Of those at least 15 years old, 45 (36.6%) people had a bachelor's or higher degree, 57 (46.3%) had a post-high school certificate or diploma, and 24 (19.5%) people exclusively held high school qualifications. The median income was $47,000, compared with $41,500 nationally. 21 people (17.1%) earned over $100,000 compared to 12.1% nationally.
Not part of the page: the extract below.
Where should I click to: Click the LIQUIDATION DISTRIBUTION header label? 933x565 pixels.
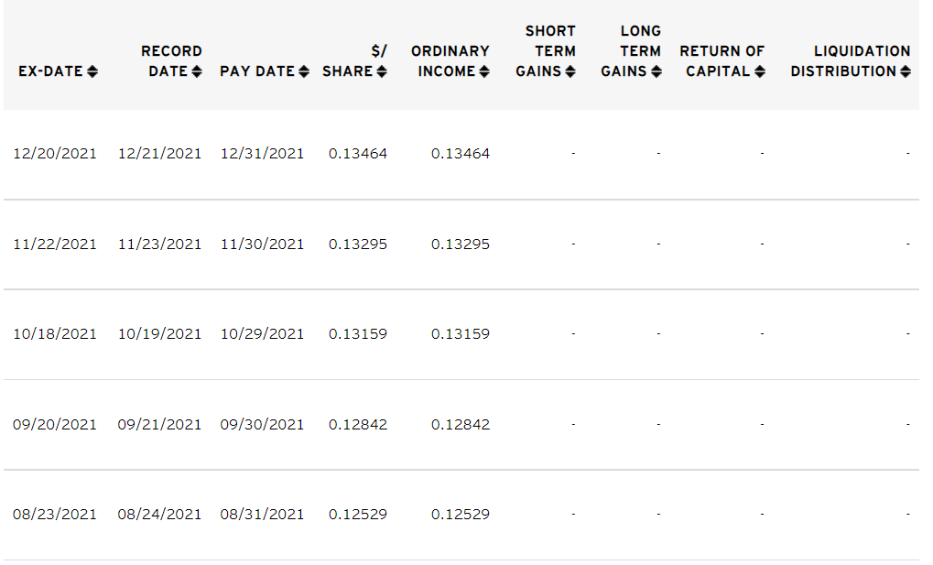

The employment status of those at least 15 was 60 (48.8%) full-time, 18 (14.6%) part-time, and 3 (2.4%) unemployed.

===Waimea Inlet statistical area===
Waimea Inlet statistical area covers the southwestern coast of Waimea Inlet, and has an area of 6.53 km2. It had an estimated population of as of with a population density of people per km^{2}.

Waimea Inlet had a population of 999 in the 2023 New Zealand census, an increase of 234 people (30.6%) since the 2018 census, and an increase of 435 people (77.1%) since the 2013 census. There were 483 males, 513 females, and 3 people of other genders in 381 dwellings. 2.7% of people identified as LGBTIQ+. The median age was 53.6 years (compared with 38.1 years nationally). There were 135 people (13.5%) aged under 15 years, 108 (10.8%) aged 15 to 29, 492 (49.2%) aged 30 to 64, and 264 (26.4%) aged 65 or older.

People could identify as more than one ethnicity. The results were 94.6% European (Pākehā), 7.5% Māori, 0.3% Pasifika, 3.6% Asian, and 2.7% other, which includes people giving their ethnicity as "New Zealander". English was spoken by 98.5%, Māori by 1.2%, and other languages by 9.6%. No language could be spoken by 1.2% (e.g. too young to talk). New Zealand Sign Language was known by 0.3%. The percentage of people born overseas was 25.5, compared with 28.8% nationally.

Religious affiliations were 27.6% Christian, 0.6% Hindu, 0.9% Buddhist, 0.6% New Age, 0.3% Jewish, and 0.6% other religions. People who answered that they had no religion were 61.0%, and 8.7% of people did not answer the census question.

Of those at least 15 years old, 309 (35.8%) people had a bachelor's or higher degree, 429 (49.7%) had a post-high school certificate or diploma, and 129 (14.9%) people exclusively held high school qualifications. The median income was $45,500, compared with $41,500 nationally. 135 people (15.6%) earned over $100,000 compared to 12.1% nationally. The employment status of those at least 15 was 396 (45.8%) full-time, 147 (17.0%) part-time, and 21 (2.4%) unemployed.